In der letzten Minute Freistoß für Madrid. Hugo Sanchez haut das Ding von links neben dem Strafraum flach in die Mitte, nicht mal sonderlich scharf und eigentlich auch ungefährlich. Aber Pfaff flutscht der Ball unter dem Körper durch, 3:2. Zur damaligen Zeit ein fast nicht zu verteidigender Vorsprung im Estadio Santiago Bernabeu.
Und so kommt es dann auch: Real dreht die Partie schon in der ersten Hälfte durch Tore von Milan Jankovic und Michel. Die Bayern haben zwar ihre Chancen, kommen aber nicht zurück. Heynckes' erste Saison im Europapokal der Landesmeister endet mit dem Aus im Viertelfinale.

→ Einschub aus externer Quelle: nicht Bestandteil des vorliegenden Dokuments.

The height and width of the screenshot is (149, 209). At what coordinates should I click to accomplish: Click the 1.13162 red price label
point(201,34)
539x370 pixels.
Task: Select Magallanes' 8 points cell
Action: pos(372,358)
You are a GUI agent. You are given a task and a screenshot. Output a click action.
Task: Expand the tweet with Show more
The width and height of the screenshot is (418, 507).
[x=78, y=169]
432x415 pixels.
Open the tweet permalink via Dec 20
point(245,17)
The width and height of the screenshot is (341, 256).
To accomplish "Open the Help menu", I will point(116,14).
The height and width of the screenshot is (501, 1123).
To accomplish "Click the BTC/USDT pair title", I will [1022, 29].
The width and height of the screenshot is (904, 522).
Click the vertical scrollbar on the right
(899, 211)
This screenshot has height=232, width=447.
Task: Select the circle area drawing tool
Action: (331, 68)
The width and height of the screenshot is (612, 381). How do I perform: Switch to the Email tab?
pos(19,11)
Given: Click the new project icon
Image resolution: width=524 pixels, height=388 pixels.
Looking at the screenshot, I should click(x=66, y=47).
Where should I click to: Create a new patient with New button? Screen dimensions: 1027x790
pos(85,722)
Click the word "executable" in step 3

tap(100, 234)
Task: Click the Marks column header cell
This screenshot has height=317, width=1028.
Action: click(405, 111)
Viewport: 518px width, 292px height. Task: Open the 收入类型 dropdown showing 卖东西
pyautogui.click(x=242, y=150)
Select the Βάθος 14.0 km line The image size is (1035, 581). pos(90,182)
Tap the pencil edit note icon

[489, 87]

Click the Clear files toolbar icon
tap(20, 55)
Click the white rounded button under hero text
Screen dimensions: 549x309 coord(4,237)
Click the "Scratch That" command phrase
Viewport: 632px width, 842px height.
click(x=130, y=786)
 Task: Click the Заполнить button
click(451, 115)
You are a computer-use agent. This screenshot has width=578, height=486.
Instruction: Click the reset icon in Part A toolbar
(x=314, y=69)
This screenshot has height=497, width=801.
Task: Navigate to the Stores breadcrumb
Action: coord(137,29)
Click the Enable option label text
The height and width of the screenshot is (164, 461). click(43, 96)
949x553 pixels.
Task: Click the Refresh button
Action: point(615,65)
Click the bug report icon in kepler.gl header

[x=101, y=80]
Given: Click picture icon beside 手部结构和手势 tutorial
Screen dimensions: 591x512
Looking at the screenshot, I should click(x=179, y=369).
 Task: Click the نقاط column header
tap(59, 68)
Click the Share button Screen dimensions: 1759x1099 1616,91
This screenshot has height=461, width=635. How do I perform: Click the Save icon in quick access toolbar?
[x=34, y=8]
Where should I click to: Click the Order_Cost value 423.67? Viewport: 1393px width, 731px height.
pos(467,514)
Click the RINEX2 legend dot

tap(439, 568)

Anschließend baut Heynckes die Bayern um. Pfaff, Eder, Hughes und Michael Rummenigge müssen gehen, Lothar Matthäus und Andreas Brehme wechseln nach Italien, es kommen junge Spieler wie Olaf Thon, Stefan Reuter und Roland Grahammer.
Europapokal der Landesmeister 1989/90: Der sterbende Schwan Borgonovo
Nach einem Jahr im UEFA-Cup, in dem Bayern gegen Inter eine Sternstunde in San Siro feiert (3:1) und im Halbfinale am späteren Sieger Napoli um Diego Maradona und Careca scheitert, kehren die Münchner in den Landesmeistercup zurück.
Die Meisterschaft 1989 ist Heynckes' erste als Trainer, die Schale ist auch ein Zeichen erfolgreicher Arbeit auf dem Transfermarkt. Der Umbruch ist in vollem Gange und Heynckes kann seine Vorstellungen besser umsetzen als noch in seiner ersten Saison.
Nach Siegen über die Glasgow Rangers, KS 17 Nentori Tirana und dem Titelträger von 1988 PSV Eindhoven wartet im Halbfinale der AC Milan. Das Team von Trainer Arrigo Sachhi ist die dominierende Mannschaft dieser Zeit und der Titelverteidiger in diesem Wettbewerb.
Für die junge Münchner Mannschaft ist das Duell die große Standortbestimmung, sie geht als klarer Außenseiter in diese Partien. In Mailand halten sich die Münchner lange schadlos, bis Stefano Borgonovo nach einer Freistoßflanke im Strafraum wie ein sterbender Schwan zu Boden sinkt - und dafür auch noch einen Elfmeter bekommt. Den verwandelt Marco van Basten sicher zum 1:0-Sieg.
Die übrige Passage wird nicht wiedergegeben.